The raw materials for glass are melted together in a furnace at 1500C (2732F). The molten glass is then removed from the furnace, shaped, and molded. Glass production facilities often add a portion of recycled glass cullets into the raw material mix. Generally, a 10% increase in glass cullet into the container glass melting mixture can decrease energy consumption by 2-3%. This is because it requires a lower melting point to melt glass cullet compared to the virgin materials used to produce glass. In turn, this slightly reduces the CO2 emissions produced during manufacturing.
A key problem with glass recycling is that it does not eradicate the remelting process, which is the most energy-intensive part of glass production. It accounts for 75% of the energy consumption during production. Even though glass containers can be reused an average of 12-20 times, glass is often treated as single-use. Single-use glass disposed of at landfills can take up to one million years to decompose. Glass recycling rates vary significantly across the globe. The EU and the UK have an average recycling rate of 74% and 76%, while the US figure was 31.3% in 2018.
One reason for the US’ poorer figures is that recycled material is usually collected in a “single stream”, meaning all materials are mixed together. Single-stream recycling often complicates the sorting process, since glass must be separated from other recyclables and sorted by color, before it can be remelted. Often, it is too time-consuming, and therefore expensive, to separate mixed-colored glass at a recycling facility. Instead of being converted to new bottles, the broken pieces of mixed glass are turned into glass fibre products that can be used for insulation. Glass cullet is the highest quality when it is separated from other recyclables from the beginning – this is known as multi-stream recycling.

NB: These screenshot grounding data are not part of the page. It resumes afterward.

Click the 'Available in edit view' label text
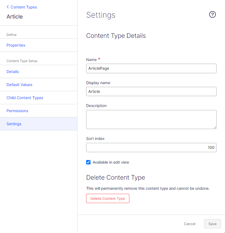Screen dimensions: 225x233 [111, 162]
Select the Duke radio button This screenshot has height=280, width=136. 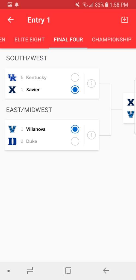(x=75, y=141)
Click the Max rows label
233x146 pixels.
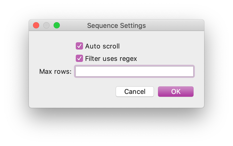pos(55,71)
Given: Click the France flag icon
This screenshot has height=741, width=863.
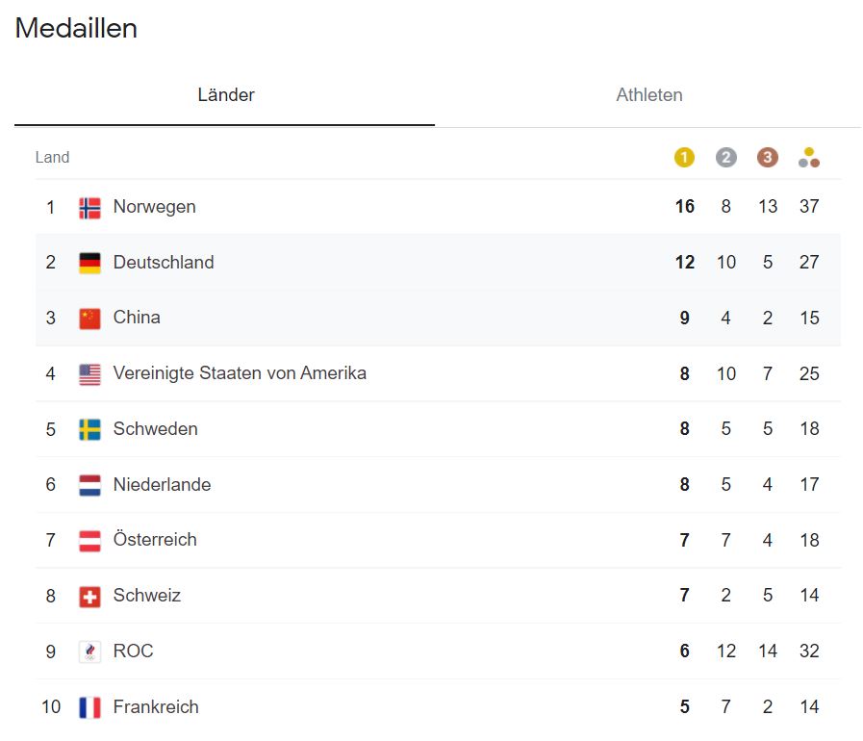Looking at the screenshot, I should point(89,707).
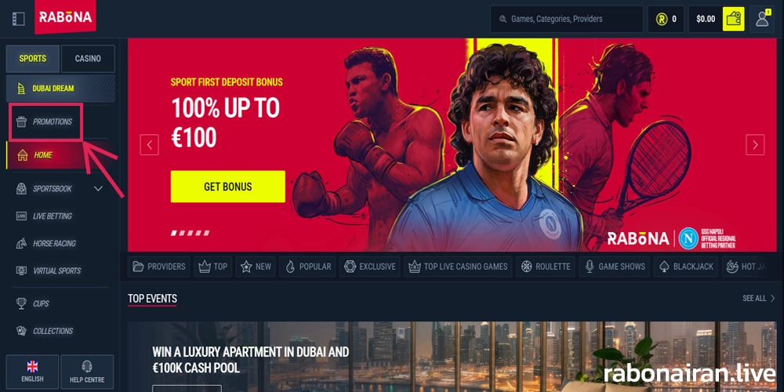Image resolution: width=784 pixels, height=392 pixels.
Task: Switch to the Casino toggle
Action: point(88,59)
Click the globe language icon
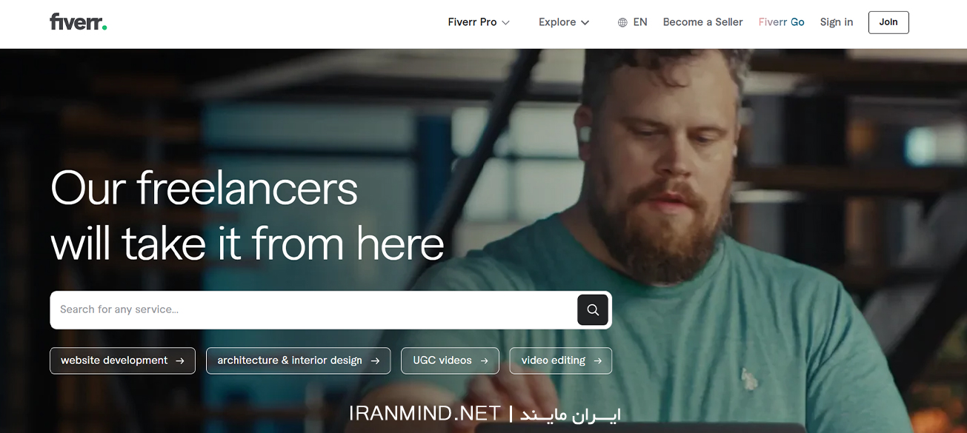The image size is (967, 433). click(x=622, y=22)
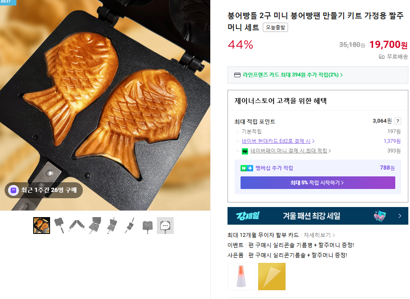This screenshot has width=410, height=299.
Task: Select the second thumbnail of closed pan
Action: click(59, 226)
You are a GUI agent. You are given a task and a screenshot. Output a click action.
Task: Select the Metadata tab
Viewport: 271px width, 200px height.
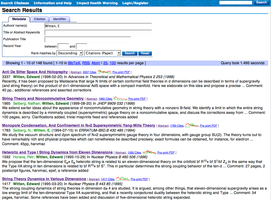coord(19,19)
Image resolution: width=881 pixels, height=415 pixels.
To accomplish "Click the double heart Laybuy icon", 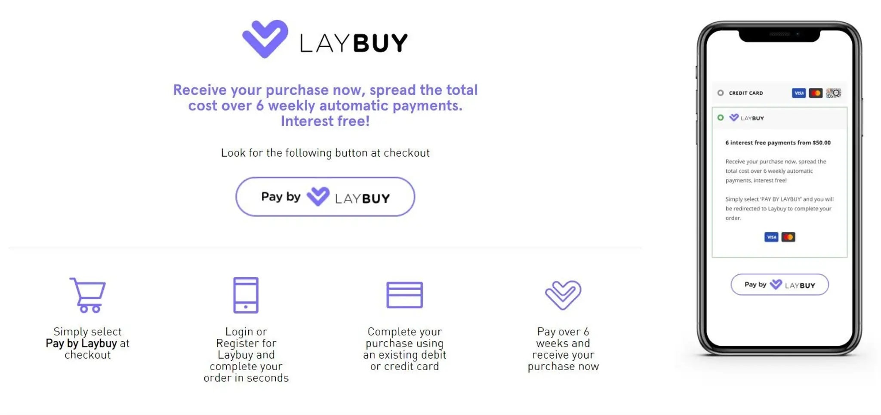I will [563, 295].
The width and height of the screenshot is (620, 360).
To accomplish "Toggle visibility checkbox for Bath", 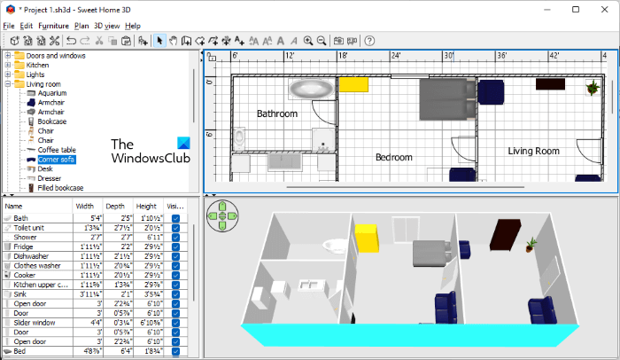I will click(175, 218).
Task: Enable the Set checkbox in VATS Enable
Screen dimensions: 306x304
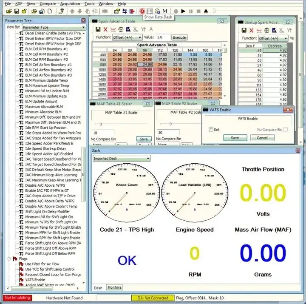Action: coord(211,129)
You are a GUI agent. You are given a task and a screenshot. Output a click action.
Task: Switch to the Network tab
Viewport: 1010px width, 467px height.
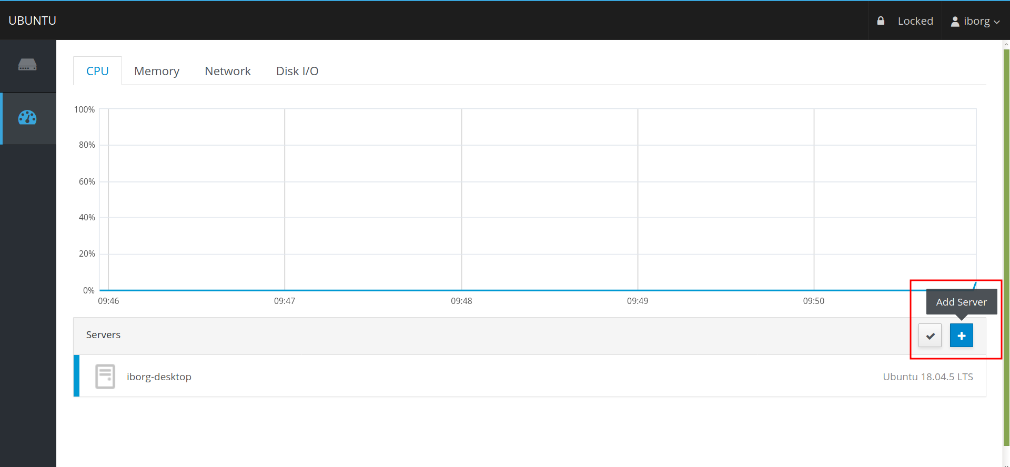tap(227, 71)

The color of the glass affects how pure the stream needs to be. While green glass can use 95% of recycled glass; white or colorless glass, also known as “flint glass”, has higher quality specifications and only permits up to 60% recycled glass because any contamination affects the quality.
The recycled glass must be melted down twice, once into cullets and then again into a new product – which is why recycled glass might only be fractionally less energy-intensive than virgin glass.
There is no doubt that glass still plays an important role in many industries. It’s durability and non-toxic properties make it ideal for foods and materials which require preservation. However, the assumption that glass is sustainable merely because it is infinitely recyclable is misconstrued. Considering its entire lifecycle, glass production may be equally as detrimental to the environment as plastic.